かじ
出典: フリー仏教百科事典『ウィキダルマ(WikiDharma)』
加持
adhiṣṭhāna アディシュターナの訳。
原意は、寄りそって立つこと、住所などの意味で、相応し、かかわりあうこと。護念、加護などともいう。
そこから、仏・菩薩が不可思議な力によって衆生をまもることをいう(神変加持(じんぺんかじ))
密教
仏が大悲と大智とによって衆生に応ずるのを「加」といい、衆生がそれを受け持つのを「持」という。
要するに仏と衆生とが相応し一致することをいう。この場合、仏の三密と衆生の三密とが相互に相応し入りまじって他を己れにおさめたもち、種々の妙果を成就させるから、そのことを三密加持(さんみつかじ)という。
三密加持
行者が自ら手に密印を結び、口に真言を調し、心は三摩地(さんまじ)に住する自行加持と、曼茶羅阿闍梨(まんだらあじゃり)について、褐磨(かつま)を具足し、普賢三摩地をもって金剛薩埵(こんごうさった)を己れの身中に引き入れる阿閣梨加持とがあって、この二種の三密加持によって現身に菩提(ぼだい)を証することができるといわれる。
呪禁作法
転じて呪禁の作法も加持という。例えば五処加持とは、行者自身が過去の罪業を除き、本来具えている五智の功徳を顕わすために、身体の五ヶ所(額、両肩、心、頭頂あるいは喉)に印契(いんげい)または杵鈴(しょれい)などの法器によって加持すること。また加持香水(こうずい)とは、心に香水を清浄にしようと念じ、明呪(みょうじゅ)を讃したり印契を持って加持すること。その他、加持供物写、加持念珠も同様に供物や念珠を清浄にする禁呪の法である。この場合に用いる印契と明呪を加持印明という。
加持祈禱
祈禱と同じ意味に用いることもある。

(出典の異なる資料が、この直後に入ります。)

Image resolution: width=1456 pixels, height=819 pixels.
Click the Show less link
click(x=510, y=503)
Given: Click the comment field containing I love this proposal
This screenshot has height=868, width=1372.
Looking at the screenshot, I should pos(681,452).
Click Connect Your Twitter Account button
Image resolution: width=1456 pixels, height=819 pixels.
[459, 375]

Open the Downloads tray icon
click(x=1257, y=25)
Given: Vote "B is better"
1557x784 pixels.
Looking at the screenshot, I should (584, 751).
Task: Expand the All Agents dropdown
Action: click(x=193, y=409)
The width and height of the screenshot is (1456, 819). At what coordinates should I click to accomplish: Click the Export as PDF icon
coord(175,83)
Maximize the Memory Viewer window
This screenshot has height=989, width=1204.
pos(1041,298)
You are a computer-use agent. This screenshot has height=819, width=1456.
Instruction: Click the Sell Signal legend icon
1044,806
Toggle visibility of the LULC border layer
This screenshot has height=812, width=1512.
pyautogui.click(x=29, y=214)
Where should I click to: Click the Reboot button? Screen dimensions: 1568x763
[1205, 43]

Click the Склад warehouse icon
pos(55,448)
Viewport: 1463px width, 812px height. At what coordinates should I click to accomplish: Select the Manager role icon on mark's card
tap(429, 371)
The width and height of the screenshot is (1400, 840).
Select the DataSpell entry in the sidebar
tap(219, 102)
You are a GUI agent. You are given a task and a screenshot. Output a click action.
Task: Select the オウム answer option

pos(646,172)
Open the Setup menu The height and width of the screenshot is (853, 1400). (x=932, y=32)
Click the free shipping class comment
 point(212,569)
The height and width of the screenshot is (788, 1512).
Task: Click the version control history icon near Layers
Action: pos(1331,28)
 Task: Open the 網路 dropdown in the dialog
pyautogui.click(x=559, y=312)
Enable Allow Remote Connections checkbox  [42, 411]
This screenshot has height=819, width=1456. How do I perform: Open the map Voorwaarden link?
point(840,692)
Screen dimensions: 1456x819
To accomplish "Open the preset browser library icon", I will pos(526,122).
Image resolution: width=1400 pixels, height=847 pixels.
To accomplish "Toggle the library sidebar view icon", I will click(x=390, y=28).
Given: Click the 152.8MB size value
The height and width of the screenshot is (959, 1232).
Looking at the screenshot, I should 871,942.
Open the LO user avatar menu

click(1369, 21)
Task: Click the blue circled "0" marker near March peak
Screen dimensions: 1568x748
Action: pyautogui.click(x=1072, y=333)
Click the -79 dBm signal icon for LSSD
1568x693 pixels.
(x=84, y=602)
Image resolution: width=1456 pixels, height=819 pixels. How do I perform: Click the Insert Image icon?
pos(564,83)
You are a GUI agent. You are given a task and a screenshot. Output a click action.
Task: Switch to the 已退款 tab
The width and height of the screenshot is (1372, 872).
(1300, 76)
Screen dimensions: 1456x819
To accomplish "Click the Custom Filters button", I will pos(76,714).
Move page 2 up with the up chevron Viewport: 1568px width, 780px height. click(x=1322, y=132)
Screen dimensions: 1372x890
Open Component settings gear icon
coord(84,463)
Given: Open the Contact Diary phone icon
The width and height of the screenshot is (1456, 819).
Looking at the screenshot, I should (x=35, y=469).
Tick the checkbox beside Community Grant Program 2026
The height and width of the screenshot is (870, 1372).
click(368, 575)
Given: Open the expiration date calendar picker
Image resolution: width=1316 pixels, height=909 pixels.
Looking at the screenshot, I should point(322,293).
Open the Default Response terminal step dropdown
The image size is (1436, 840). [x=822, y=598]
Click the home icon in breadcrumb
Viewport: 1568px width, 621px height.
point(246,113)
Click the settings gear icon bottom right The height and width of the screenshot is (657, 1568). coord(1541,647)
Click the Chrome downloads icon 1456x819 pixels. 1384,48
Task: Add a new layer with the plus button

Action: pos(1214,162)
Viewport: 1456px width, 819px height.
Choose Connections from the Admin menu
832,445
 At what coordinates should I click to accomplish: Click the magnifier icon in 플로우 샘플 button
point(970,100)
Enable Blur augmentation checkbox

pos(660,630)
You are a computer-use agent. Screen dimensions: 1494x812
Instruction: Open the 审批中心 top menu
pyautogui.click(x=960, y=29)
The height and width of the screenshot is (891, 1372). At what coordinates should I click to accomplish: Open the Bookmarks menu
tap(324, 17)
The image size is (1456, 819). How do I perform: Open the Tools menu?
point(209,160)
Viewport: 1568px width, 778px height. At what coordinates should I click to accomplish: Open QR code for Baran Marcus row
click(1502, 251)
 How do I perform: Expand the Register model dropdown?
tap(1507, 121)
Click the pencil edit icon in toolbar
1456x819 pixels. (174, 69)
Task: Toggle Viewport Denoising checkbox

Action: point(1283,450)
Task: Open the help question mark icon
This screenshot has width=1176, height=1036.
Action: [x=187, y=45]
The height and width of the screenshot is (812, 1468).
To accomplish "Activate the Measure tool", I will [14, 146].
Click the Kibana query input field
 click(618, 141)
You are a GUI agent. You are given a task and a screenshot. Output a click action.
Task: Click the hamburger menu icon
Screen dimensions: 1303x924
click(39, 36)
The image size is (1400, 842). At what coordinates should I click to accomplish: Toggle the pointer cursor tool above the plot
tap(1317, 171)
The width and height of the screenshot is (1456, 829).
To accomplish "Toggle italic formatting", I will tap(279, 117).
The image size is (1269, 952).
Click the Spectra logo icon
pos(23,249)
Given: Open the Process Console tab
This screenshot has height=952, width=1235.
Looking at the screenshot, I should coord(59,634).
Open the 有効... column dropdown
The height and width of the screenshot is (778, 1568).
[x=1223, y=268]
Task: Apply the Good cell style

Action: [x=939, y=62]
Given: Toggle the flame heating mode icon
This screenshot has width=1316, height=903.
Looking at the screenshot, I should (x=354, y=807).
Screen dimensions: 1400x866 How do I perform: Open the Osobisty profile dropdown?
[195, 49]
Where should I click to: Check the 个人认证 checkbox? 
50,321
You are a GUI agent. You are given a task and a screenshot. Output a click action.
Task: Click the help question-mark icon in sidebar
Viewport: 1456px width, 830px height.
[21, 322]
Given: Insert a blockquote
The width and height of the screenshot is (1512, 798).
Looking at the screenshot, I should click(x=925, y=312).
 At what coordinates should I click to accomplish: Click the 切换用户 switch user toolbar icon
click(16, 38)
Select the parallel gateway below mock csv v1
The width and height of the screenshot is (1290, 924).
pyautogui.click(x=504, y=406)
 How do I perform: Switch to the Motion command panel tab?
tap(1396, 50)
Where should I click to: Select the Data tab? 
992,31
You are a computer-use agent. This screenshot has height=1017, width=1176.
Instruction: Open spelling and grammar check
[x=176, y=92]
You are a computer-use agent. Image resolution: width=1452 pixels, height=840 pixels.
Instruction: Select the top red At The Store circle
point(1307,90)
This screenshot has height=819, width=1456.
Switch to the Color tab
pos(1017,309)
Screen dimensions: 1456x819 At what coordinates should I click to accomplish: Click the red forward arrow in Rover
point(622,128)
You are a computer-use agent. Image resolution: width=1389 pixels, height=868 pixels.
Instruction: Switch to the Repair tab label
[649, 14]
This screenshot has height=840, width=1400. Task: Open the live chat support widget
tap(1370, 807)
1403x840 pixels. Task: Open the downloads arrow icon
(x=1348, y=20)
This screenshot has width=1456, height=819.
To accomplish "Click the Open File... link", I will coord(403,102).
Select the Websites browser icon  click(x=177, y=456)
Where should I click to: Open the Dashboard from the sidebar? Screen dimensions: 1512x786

例えば牛黄加持(ごおうかじ)(牛王加持とも書く、安産のために牛黄香水によって産門に加持する)、帯(おび)加持(安産のための岩田帯に加持する)、土砂(どしゃ)加持(病を除いたり、亡者の罪を滅するため、墓または死骸の上へ撒布する土砂を光明真言によって加持する)、刀(かたな)加持(悪魔や狐憑(きつねつき)などを払うために刀を不動明王の表示である利剣と観じて加持する)などである。